Detalhes da tarefa -> Retome o texto abaixo sobre os rendimentos e a previdência das polícias brasileiras, dando continuidade a partir da última frase apresentada.

Trecho fornecido ->

◇ ◇ ◇ ◇ ◇

O Fórum Brasileiro de Segurança Pública está conduzindo um estudo especial sobre o impacto da questão previdenciária das polícias e deve divulga-lo nos próximos meses. Mas, antes, os grandes números do IPRF permitem algumas estimativas preliminares. Em primeiro lugar, se separarmos os rendimentos das polícias civis, militares e bombeiros militares, iremos observar que, em 2018, os policiais militares que recolheram imposto de renda tiveram um rendimento médio mensal, incluindo o 13º salário, de R$ 6.528,46.

Já os policiais civis, cujo efetivo total é menor e incluí os delegados estaduais e federais, carreiras mais bem remuneradas, o rendimento médio mensal sobe para R$ 11.472,93. E, por fim, os bombeiros militares tiveram um rendimento médio mensal de R$ 7.630,50.

Como comparação, na média, cada integrante do Ministério Público teve uma remuneração mensal de R$ 34.749,90, com 13º salário. Esse valor é maior do que a média dos juízes, que receberam, segundo a Receita Federal R$ 33.550,01 como remuneração mensal em 2018, sem contar indenizações e rendimentos isentos.

Importante frisar que esses valores são médias e não consideram as disparidades internas de cada polícia, com policiais da base muitas vezes recebendo bem menos que os policiais do teto da categoria.  E isso é ainda mais emblemático pois pouco sabemos sobre a estrutura de financiamento das polícias brasileiras e não há dados sistematizados e/ou organizados que permitam análises mais detidas e precisas. E, na falta de tais informações, ganha quem grita primeiro e convence.

Em 2018, os policiais e bombeiros militares brasileiros pagaram 7,7% dos seus rendimentos, em média, a título de previdência social e/ou sistema de proteção social. Foram quase R$ 5 bilhões arrecadados dos policiais para custear suas aposentadorias. Como não temos dados desagregados por carreira e faixa salarial, que são definidores das novas alíquotas a serem aplicadas sobre os rendimentos dos policiais, podemos apenas estimar alguns impacto da reforma da previdência do ano passado.

◇ ◇ ◇ ◇ ◇

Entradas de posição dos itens
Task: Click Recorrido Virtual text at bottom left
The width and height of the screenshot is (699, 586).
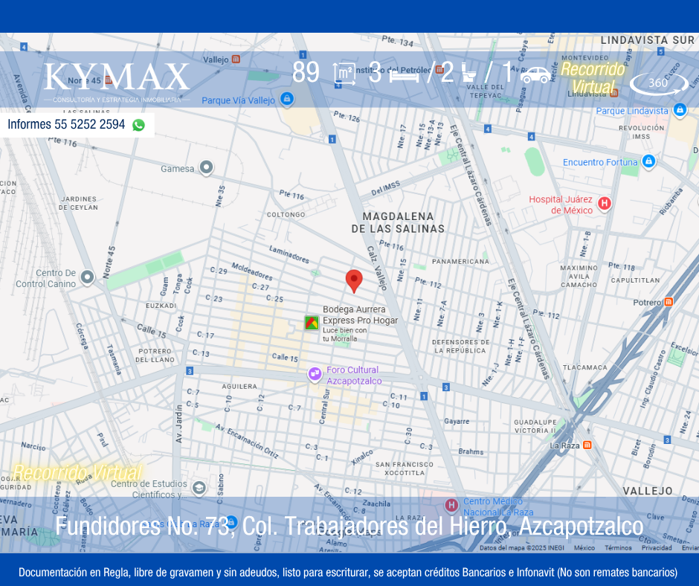Action: (77, 472)
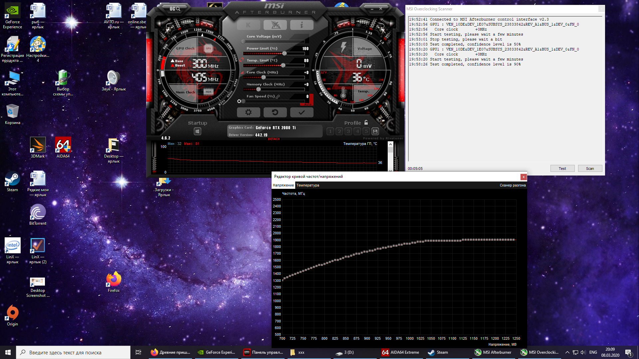Click the reset-to-defaults circular arrow button
639x359 pixels.
(x=275, y=112)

◇ ◇ ◇ ◇ ◇

Resultado da tarefa ->
Por essa simulação, na alíquota intermediária de incidência, a expectativa é gerar uma receita adicional de ao menos R$ 1,24 bilhão com as novas alíquotas. Assim, deve ocorrer um aumento de arrecadação da ordem de 24,9%, custeado pela retenção maior nos contracheques dos policiais. De R$ 4,97 bilhões  arrecadados a título de previdência em 2018, o valor deve passar para R$ 6,22 bilhões, em 2020, isso em uma média simples entre as diferentes carreiras.

Agora, se estes valores serão suficientes para equacionar o dilema previdenciário existente, ainda é cedo para afirmar apenas com os dados da Receita Federal. É preciso cruzar novas fontes de dados e aprofundar algumas informações. Todavia, este rápido panorama serve para jogar luz a números impressionantes e que precisam fazer parte do debate sobre os rumos e sentidos das políticas de segurança pública no Brasil. Mas, logo de cara, é possível chamar atenção para os dados sobre a quantidade de militares na reserva, que são fortes e exigem uma reflexão sobre a estrutura de carreiras e do tempo de serviço das Forças Armadas e Polícias Militares do país.

Outro dado que chama bastante a atenção é aquele que foca na proporção de membros dos Ministérios Públicos em relação ao número de policiais. Para cada um dos 14.365 promotores e procuradores dos Ministérios Públicos há, na média nacional, 41,3 policiais. Se considerarmos apenas os números das polícias civis e federal, responsáveis pela atividade de polícia judiciária, havia 9,1 policiais para cada promotor/procurador de justiça no Brasil em 2018. Já a proporção de juízes neste mesmo ano é levemente maior, de um juiz para cada 24,5 policiais.

Trata-se de um funil importante para compreendermos o fluxo do sistema de justiça criminal brasileiro e sobre os papéis e funções que cada uma destas instituições deve desempenhar para melhorar a eficiência da Justiça brasileira. Vale lembrar que tal número gera impactos diretos na capacidade de processar crimes e evitar impunidade.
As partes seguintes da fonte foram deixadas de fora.